Trampolin für den Norden

Von den Bootsflüchtlingen, die in Italien landen, wollen die meisten weiterziehen. Viele können es aber nicht, weil ihnen das Geld fehlt - und so müssen sie unter oft erbärmlichen Umständen schuften.   Von Oliver Meiler

Der Fall von Carola Rackete, der Kapitänin des Rettungsschiffs Sea-Watch 3, hat in Europa einen neuen Streit über Bootsflüchtlinge angefacht. Rackete war Ende Juni mit 53 Migranten an Bord ungeachtet des Verbots der italienischen Regierung in den Hafen von Lampedusa eingelaufen. Nun geht es wieder um die Rolle der Seenotretter. Verleiten sie nur noch mehr Migranten zur Überfahrt? Welchen Einfluss haben andere Akteure, etwa die Küstenwache oder die Angebote der Schlepper?

In Italien macht gerade das Video von einem Auftritt von Innenminister Matteo Salvini die Runde, in dem er Rackete als "deutsche Zecke" beschimpft. "Es reicht, sie sich anzuschauen, ausgerechnet zu uns musste die kommen", fügt der Vizepremier hinzu, um dann den drastischen Rückgang der Ankünfte von Migranten in Italien als sein Verdienst zu reklamieren.
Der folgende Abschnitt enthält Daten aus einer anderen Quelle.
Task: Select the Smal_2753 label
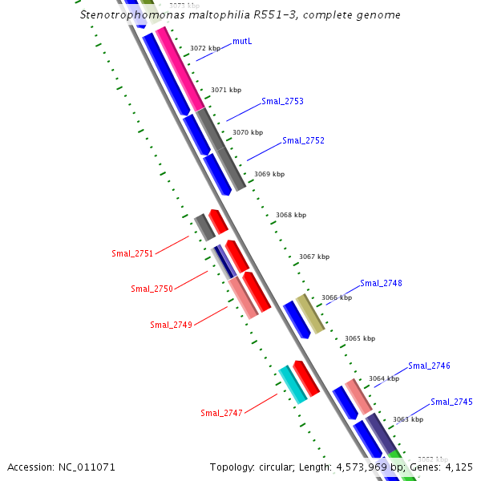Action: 282,101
Das Entscheidende allerdings hat sich in Nordafrika verändert, lange bevor Salvini in die Regierung kam - auch durch seinen sozialdemokratischen Vorgänger Marco Minniti.

"Menschenschmuggler sind auf den Schutz des Staates oder der Milizen angewiesen, um in Größenordnungen operieren zu können, wie wir es bis 2017 in Libyen gesehen haben", sagt Paolo Campana vom Institut für Kriminologie der Universität Cambridge, der sich auf Menschenschmuggel spezialisiert hat. Nur so konnten bestehende Schmuggelnetzwerke ihr Geschäft von 2012 an ausbauen. Zu Zeiten des Diktators Muammar al-Gaddafi lag es noch fest in den Händen des Regimes. 2016 schleusten Schlepper laut der Internationalen Organisation für Migration (IOM) 181 400 Menschen über die zentrale Mittelmeerroute von Libyen nach Italien - und die Milizen verdienten mit durch Steuern und Schutzgeld. Eine der wenigen Geldquellen in dem Bürgerkriegsland. Auf eine bis eineinhalb Milliarden Euro schätzten Geheimdienstler das gesamte Geschäft in Libyen.
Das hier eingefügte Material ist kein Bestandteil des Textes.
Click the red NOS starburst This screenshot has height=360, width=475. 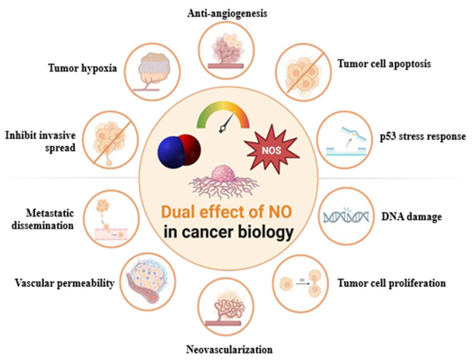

Im Sommer 2017 aber änderten die wichtigsten bewaffneten Gruppen, die Tripolis und die Küstenstädte im Westen des Landes kontrollieren, ihr Geschäftsmodell. Beigetragen hat dazu Druck durch die EU und UN-Sanktionen gegen Schmugglergrößen, aber auch lukrative Angebote. Premier Serraj bot Anerkennung und machte die Milizen zu einem Teil des offiziellen Sicherheitsapparates. Das versprach Zugriff auf staatliche Ressourcen und Legitimität - angesichts der internationalen Aufmerksamkeit die bessere Perspektive als das bei der Bevölkerung verhasste Geschäft mit den Migranten - an den Stränden wurden Dutzende Leichen angespült. Minniti hat viel davon eingefädelt. Italien versprach zudem Investitionen in die Infrastruktur.

Den Rückzug der Milizen aus dem Schmuggelgeschäft hat die "Global Initiative Against Transnational Crime" in einer 90-seitigen Studie vom März als "wichtigsten Einzelfaktor" für den Rückgang der Überfahrten identifiziert. Die Autoren um den früheren Investigativjournalisten Mark Micaleff aus Malta stützen sich auf eigene Feldforschung in Libyen und Nachbarländern sowie ein Netzwerk von 250 Informanten, darunter auch Schmuggler. 2017 kamen laut IOM noch 119 400 Menschen aus Libyen in Italien an, 2018 waren es lediglich 23 400, bis 17. Juli dieses Jahres nur 3186. So viele erreichten früher an einem einzigen Sommertag Italien.

Ein weiterer Faktor sind laut der Global Initiative die Aktivitäten der von Italien unterstützten libyschen Küstenwache, die nach einer Vereinbarung aus dem Februar 2017 aufs Mittelmeer zurückkehrte. Sie hat nach Zahlen des UN-Flüchtlingshilfswerks bis 11. Juli 3905 Menschen in der erweiterten Suchzone aufgenommen und nach Libyen zurückgebracht - das sind mehr, als nach Italien gelangten. Die EU unterstützt die Küstenwache sowie die Einbindung der Milizen durch die Regierung.